#### SELECTED TEXT ####
A power-law distribution is sometimes called a scale-free distribution because it is the only distribution that remains the same irrespective of the scale. The term is referred to as scale invariance. A closely related concept to scale invariance is self-similarity. In mathematics, a self-similar object is exactly or approximately similar to a part of itself (i.e. K= 3*K/3). The whole has the same shape as one or more of the parts. Self-similarity means that any magnification would lead to a smaller piece of the object that is similar to the whole, for example, coastlines are statistically self-similar with all parts of them showing the same statistical properties at many scales. This is a typical property of fractals and appears in time cycles, as a large cycle encompasses smaller cycles, which in turn have smaller cycles nesting under them.
#### EXTRACTED ENTRIES ####
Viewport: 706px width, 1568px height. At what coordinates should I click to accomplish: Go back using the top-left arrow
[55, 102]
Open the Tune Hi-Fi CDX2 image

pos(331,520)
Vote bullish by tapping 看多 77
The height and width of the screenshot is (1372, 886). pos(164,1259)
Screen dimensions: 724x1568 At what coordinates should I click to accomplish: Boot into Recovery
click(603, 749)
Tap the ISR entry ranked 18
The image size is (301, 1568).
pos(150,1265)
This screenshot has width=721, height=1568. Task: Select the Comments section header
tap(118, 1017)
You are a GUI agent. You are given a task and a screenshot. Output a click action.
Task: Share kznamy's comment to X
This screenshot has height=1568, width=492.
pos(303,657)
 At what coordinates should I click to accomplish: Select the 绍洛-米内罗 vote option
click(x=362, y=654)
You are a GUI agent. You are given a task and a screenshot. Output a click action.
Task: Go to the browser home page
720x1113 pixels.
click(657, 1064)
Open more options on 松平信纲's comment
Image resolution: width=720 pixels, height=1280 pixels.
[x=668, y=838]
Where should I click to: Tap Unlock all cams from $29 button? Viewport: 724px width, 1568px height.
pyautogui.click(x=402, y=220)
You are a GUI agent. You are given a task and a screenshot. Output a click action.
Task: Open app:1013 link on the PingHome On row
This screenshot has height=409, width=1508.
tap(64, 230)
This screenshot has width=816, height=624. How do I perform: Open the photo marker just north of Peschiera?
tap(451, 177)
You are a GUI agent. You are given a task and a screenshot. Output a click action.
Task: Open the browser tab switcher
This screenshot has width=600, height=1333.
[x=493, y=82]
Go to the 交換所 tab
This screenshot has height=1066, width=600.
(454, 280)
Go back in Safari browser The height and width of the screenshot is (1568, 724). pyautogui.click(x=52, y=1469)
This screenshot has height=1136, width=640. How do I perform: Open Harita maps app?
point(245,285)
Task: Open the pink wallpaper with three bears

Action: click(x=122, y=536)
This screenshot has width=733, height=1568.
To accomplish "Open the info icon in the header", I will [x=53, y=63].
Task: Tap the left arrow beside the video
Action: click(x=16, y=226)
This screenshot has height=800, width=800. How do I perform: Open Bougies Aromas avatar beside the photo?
####
■ **TASK 1**
Reproduce the scale-invariance passage word for word from "A power-law distribution" to "nesting under them.".
■ **TASK 2**
Pick up the scale-invariance passage after its last sentence and write the next part.

■ **TASK ANSWER 1**
A power-law distribution is sometimes called a scale-free distribution because it is the only distribution that remains the same irrespective of the scale. The term is referred to as scale invariance. A closely related concept to scale invariance is self-similarity. In mathematics, a self-similar object is exactly or approximately similar to a part of itself (i.e. K= 3*K/3). The whole has the same shape as one or more of the parts. Self-similarity means that any magnification would lead to a smaller piece of the object that is similar to the whole, for example, coastlines are statistically self-similar with all parts of them showing the same statistical properties at many scales. This is a typical property of fractals and appears in time cycles, as a large cycle encompasses smaller cycles, which in turn have smaller cycles nesting under them.

■ **TASK ANSWER 2**
Fig. 10 Power law distribution
The power law can be described as…P(x)= cx-α
Here α is the scaling exponent. The distribution is an exponential function, which takes a straight line form on a logarithmic scale. lnP(x)=lnc-αlnx
Formally, this sharing of dynamics is referred to as universality, and systems with precisely the same critical exponents are said to belong to the same universality class. Working on the assumptions that time cycles belonged to the same universality class and were self-similar fractals, the k factor Intermarket ratio cycle periodicities were pulled out to test for a power-law distribution.
The K Tree
Several emerging market index pairs and top Dow Jones components were paired to isolate the K factor for cycle periodicities. Self-similarity appeared in most cases. About 3 Kitchin cycles, nearing a decade of daily data were tested for the study. The following three Intermarket ratio lines were studied.
BRENT vs. WTM (Brent vs. Midland)
GE vs. CAT (General Electric vs. Caterpillar)
XOM vs. CVX (Exxon vs. Chevron)
The above pairs were purposely chosen owing to their high and poor correlation. BRT-WTM correlation was 0.99, XOM-CVX correlation was 0.97, and GE – CAT correlation was at 0.12 for the period under study. All of the pair cycle periodicities depicted the underlying K factor hierarchy.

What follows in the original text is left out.